В Англию вернулся Алф Ривс, режиссер труппы Карно, гастролировавшей в Америке, — по слухам, для того, чтобы найти хорошего комика и увезти его в Соединенные Штаты.
А я как раз мечтал поехать в Америку и не только из любопытства — после моих неудач в Лондоне я надеялся начать в новой стране новую жизнь. К счастью, в Бирмингеме в это время шел с большим успехом наш новый скетч «Ринк», в котором я играл главную роль. В тот вечер, когда к нам приехал мистер Ривс, я, конечно, старался изо всех сил, и в тот же вечер Ривс телеграфировал Карно, что он нашел комика для Америки. Но у Карно в отношении меня были свои планы. Я мучился неизвестностью довольно долго, пока, на мое счастье, Карно не увлекся новым скетчем «Вау-Ваус»: его сюжет был построен на вовлечении героя в тайное общество. Мы с Ривсом считали этот скетч глупой, пустой, никчемной затеей. Но Карно, которому он очень нравился, уверял нас, что в Америке скетч будет пользоваться огромным успехом, потому что там полно таких тайных обществ, и американцы будут рады посмеяться над ними. И тут, к моей великой радости, Карно выбрал меня на главную роль в этом скетче, который мы должны были везти в Америку.

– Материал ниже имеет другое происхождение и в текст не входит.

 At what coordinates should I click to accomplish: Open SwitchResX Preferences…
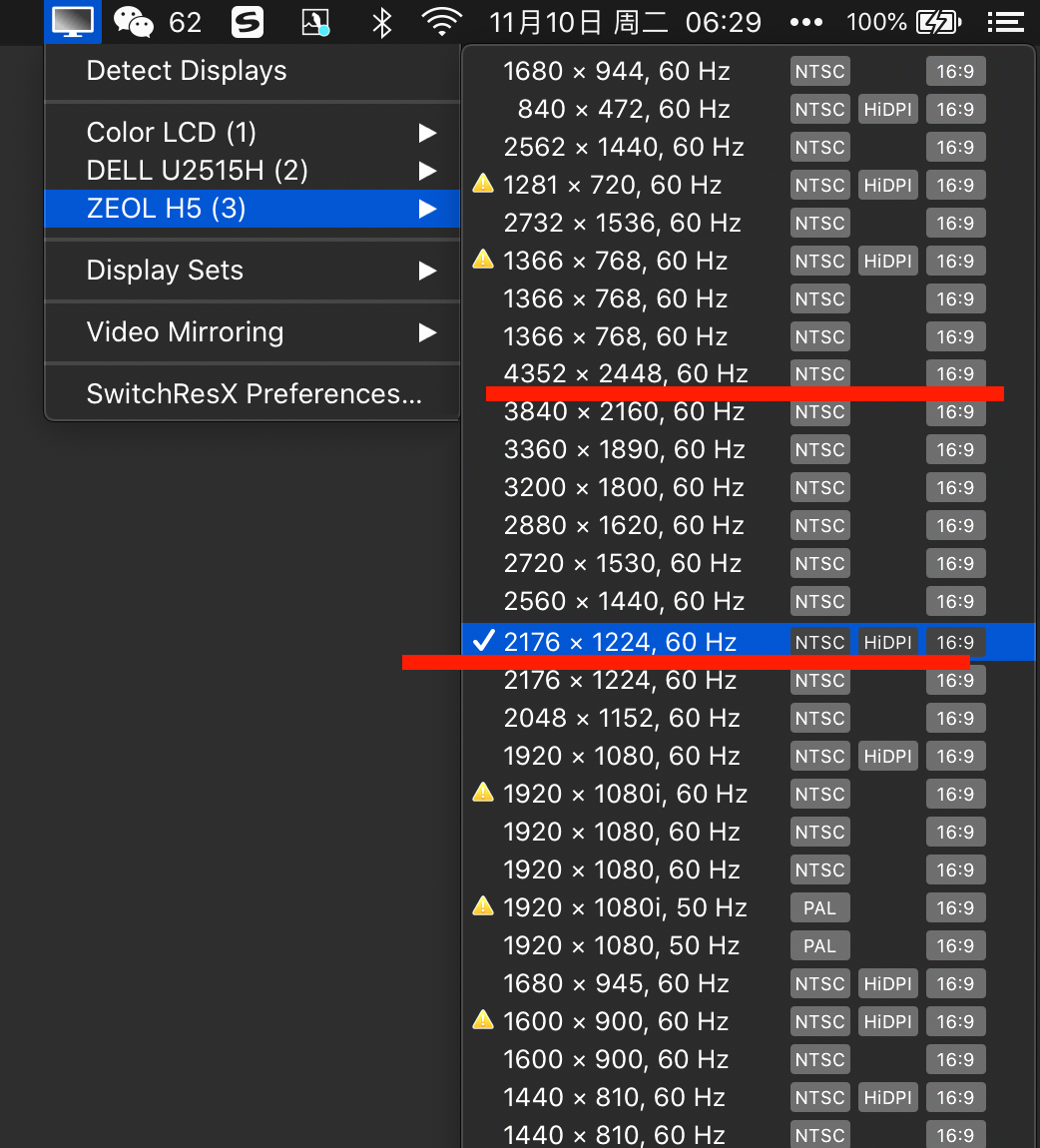tap(254, 394)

Поездка в Америку — этого-то мне и хотелось. Я чувствовал, что в Англии я уже достиг потолка — мои возможности были здесь очень ограниченны. Если бы я перестал пользоваться успехом на сцене мюзик-холла, мне, при моем скудном образовании, оставалось бы только пойти в лакеи. Мне казалось, что в Штатах возможности гораздо шире.
Вечером перед нашим отъездом я пошел погулять по Вест-Энду. Я останавливался на Лейстер-сквер, на Ковентри-стрит, на Пелл-Мелл и на Пикадилли, с тоской думая о том, что вижу Лондон в последний раз, — ведь я решил навсегда остаться в Америке. Я бродил по городу до двух часов ночи, упиваясь поэзией пустынных ночных улиц и собственной грустью.
Я ненавижу прощания. Что бы человек ни чувствовал, разлучаясь с близкими, эти минуты расставания лишь растравляют его боль. Я поднялся в шесть утра, не стал будить Сиднея и только оставил ему на столе коротенькую записочку: «Уезжаю в Америку. Буду писать. Целую, Чарли».